In terms of dealing with risk relating to privacy breach, there are a number of considerations that HICs ought to keep in mind:
- Privacy class action lawsuits based on negligence law and mental distress have had minimal success in the absence of evidence of actual loss. In the absence of actual harm, damages for mental distress relating to the risk of fraud or identity theft are not compensable as they are minor and transient.
- Hopkins was brought on the basis of a privacy tort, which is an important distinction because it allows individuals to sue a HIC directly for privacy breach. If the claim is made out, there is an entitlement to damages, without having to show actual loss or harm. The scope and limits on this action remain to be determined. In the Jones case, the court noted that in the absence of loss or harm, damages for intrusion upon seclusion would be relatively modest. The potential risk relating to a class action lawsuit becomes much more significant given the number of individuals who may be impacted.
- It is increasingly important for HICs to be able to demonstrate that they have taken reasonable steps to address the privacy and security of PHI. This includes having comprehensive policies and procedures (including a privacy breach protocol), ongoing training of staff and agents, monitoring for compliance and auditing of electronic systems. It is important to be aware of changes in privacy and technology standards and guidelines, and to incorporate these into practice.
- Given the significant risk, the manner in which potential privacy and security breaches are investigated, managed and communicated, including patient notification and look back becomes critically important. Early involvement by legal counsel is essential.
- HICs must continue to take a risk managed approach to addressing privacy risk, including when they are involved in information sharing initiatives or are contracting external service providers. From a contractual perspective, the potential mechanisms that are available require an analysis of the organization’s risk tolerance.
- Privacy risk can be very effectively managed through an enterprise risk framework. Depending on the HIC’s risk tolerance, it may look at strategies to avoid risk; to manage or mitigate risk; to allocate or share risk; or, to transfer risk, for example, through mechanisms such as insurance.
- Privacy risk may also relate to the cost of privacy breach notification and containment programs, particularly since notification of patients is mandatory under PHIPA. Where the privacy breach involves a large number of individuals, the cost of identifying and notifying individuals who have been impacted, and managing the breach, requires a significant expenditure of time and organizational resources. In some cases, additional measures are required to protect against risks such as identity theft, for example, credit monitoring services.

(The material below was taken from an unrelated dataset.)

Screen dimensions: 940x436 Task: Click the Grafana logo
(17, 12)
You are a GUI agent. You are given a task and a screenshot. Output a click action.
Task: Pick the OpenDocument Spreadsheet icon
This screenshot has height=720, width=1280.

- Cyber and privacy risk protection is often not included in standard insurance coverage that is available to HICs. This may require the purchase of specific insurance products or coverage. There are a number of insurance products that are available that deal with cyber risk, data security and privacy breaches.
In the face of unprecedented change to the privacy landscape, the Health Industry should continue to take a risk managed approach to address privacy risk and to monitor how it evolves. Perhaps more importantly, these issues raise significant public policy questions for a publicly funded health care system that is already under tremendous strain, where privacy legislation places ultimate liability on the individual HIC and where there is an absence of a provincial solution.